There are other problems bedeviling Nigerian sector including inadequate manpower, poorly trained manpower,poor and outdated equipments but none of the aforementioned worth the wrath of strikers.Salary hike will never solve the problem of health workers as long as the fundamental issues have not been resolved. Between Obansanjo and Yaradua/Goodluck administrations, the heath workers and of course other federal workers witnessed evolution of salary scale from GL scale through CONTISS and finally CONMESS /CONHESS.
The problem of the health sector can’t be properly digested in isolation. It has to be discussed in the context of the bigger picture of Nigeria where virtually every sector is barely existing.From the economy,public service,corruption and education where decay is a common denominator to all the sectors.
We have group of people working together without vision and no system in place to monitor performance.The government bureaucratic bottlenecks as well as the inefficiency of public service had glaringly manifested in the sector and retard any meaningful progress.
There have been many attempts by successive administrations to curtail the situation.Various high powered committees were formed to unearth the root cause of the crisis eating deeply into the fabric of the sector but the solution doesn’t seem to be in sight.
In my own opinion, we need a holistic approach to the problem.
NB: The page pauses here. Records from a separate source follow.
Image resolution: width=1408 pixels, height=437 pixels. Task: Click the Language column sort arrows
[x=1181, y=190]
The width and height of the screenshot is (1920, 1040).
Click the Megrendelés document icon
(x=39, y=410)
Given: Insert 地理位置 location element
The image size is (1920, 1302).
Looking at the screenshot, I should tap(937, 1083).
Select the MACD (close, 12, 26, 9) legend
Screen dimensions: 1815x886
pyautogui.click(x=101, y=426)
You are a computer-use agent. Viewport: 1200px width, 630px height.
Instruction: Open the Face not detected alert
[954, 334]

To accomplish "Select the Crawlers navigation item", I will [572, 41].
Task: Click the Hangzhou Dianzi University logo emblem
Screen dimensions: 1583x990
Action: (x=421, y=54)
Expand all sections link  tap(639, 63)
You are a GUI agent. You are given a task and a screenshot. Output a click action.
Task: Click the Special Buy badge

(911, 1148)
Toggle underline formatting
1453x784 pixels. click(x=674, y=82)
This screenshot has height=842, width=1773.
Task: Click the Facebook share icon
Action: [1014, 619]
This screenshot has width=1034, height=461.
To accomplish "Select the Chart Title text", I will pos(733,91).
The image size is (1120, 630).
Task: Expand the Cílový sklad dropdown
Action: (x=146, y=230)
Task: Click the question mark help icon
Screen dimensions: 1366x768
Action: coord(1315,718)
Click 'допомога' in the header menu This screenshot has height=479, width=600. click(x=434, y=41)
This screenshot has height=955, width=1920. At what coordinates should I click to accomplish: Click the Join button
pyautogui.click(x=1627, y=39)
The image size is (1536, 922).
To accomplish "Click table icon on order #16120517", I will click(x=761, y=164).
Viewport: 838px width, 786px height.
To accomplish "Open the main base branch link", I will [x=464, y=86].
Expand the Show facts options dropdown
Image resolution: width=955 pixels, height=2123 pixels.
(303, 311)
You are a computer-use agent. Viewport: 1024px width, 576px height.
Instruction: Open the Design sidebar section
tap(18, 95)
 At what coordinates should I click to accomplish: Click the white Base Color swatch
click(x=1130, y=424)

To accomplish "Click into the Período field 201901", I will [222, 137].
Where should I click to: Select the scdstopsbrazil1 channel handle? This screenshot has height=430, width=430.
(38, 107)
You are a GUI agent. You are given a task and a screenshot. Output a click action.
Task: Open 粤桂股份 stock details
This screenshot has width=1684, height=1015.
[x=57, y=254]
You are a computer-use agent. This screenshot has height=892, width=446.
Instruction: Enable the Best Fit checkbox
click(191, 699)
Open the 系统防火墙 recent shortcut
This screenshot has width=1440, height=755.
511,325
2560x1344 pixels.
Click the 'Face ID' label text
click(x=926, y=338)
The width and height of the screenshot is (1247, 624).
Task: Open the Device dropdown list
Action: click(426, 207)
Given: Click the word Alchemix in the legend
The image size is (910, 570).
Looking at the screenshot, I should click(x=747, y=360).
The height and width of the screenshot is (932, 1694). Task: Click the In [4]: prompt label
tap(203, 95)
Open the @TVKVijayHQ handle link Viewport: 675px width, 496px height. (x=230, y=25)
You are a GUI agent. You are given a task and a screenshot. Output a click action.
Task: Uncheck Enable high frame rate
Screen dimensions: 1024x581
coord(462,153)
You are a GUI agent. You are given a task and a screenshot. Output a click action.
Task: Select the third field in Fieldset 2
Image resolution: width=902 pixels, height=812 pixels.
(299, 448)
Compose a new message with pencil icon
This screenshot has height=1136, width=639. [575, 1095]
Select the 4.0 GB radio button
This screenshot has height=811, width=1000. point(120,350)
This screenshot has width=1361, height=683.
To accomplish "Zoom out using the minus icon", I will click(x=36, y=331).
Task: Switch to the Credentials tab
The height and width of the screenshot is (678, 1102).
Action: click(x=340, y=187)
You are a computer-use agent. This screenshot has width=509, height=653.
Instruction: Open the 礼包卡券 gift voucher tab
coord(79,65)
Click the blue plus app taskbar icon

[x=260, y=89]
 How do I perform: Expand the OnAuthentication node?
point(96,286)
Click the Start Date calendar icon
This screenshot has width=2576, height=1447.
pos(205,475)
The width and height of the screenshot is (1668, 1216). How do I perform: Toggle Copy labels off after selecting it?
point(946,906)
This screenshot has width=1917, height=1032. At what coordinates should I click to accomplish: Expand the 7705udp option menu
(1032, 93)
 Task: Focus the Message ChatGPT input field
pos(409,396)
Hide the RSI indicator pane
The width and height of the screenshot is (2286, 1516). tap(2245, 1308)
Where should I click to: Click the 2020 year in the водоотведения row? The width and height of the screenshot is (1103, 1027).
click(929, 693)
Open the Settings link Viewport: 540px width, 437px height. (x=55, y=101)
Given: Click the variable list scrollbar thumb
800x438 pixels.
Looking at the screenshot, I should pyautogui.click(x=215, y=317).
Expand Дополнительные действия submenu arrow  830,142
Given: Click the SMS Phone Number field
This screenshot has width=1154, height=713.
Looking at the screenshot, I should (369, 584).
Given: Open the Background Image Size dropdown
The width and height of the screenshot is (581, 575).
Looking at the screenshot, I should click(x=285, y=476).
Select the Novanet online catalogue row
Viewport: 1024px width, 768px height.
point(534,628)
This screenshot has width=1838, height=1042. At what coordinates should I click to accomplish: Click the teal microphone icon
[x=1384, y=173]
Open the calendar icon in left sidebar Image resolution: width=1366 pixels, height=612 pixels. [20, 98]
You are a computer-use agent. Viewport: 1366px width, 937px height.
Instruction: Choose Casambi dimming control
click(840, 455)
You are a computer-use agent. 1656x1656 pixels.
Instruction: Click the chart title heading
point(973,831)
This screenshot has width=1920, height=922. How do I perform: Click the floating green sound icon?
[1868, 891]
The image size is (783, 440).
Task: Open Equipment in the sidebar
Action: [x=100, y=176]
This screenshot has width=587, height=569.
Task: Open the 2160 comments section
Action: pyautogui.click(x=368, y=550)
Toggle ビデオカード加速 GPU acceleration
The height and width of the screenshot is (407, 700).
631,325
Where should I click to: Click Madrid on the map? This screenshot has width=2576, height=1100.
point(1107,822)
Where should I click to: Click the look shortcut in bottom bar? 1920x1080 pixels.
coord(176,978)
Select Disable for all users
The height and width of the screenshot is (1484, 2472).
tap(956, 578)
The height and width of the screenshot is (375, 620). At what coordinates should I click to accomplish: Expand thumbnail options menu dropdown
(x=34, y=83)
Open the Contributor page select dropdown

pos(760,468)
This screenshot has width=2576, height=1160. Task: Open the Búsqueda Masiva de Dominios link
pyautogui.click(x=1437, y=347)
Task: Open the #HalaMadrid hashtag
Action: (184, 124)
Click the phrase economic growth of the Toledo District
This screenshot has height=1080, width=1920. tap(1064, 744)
The recurrent strikes can be halted if we go back to the basics. Every employee should have a detailed jobs description at the point of employment and assigned a pathway for career progression.No trespassing should be allowed.
The government should not be in a rush to sign any unrealistic demands by health union in an attempt to cajole them into suspending a strike.The recalcitrant strike is a product of previous such agreements and unrealistic negotiations.
The Nigerian health sector should also operate in accordance with international best practices.It is incontestable fact that doctors are the leaders of health team although they can’t work without the other professionals. Similar arrangement is available in the judiciary,university system and engineering profession. Lastly the health workers should as a matter of urgency devise a novel means of pressing home their demand not via strike actions.
I pray that resolution of this strike will not be a reason for another strike.The vicious cycle has to be broken.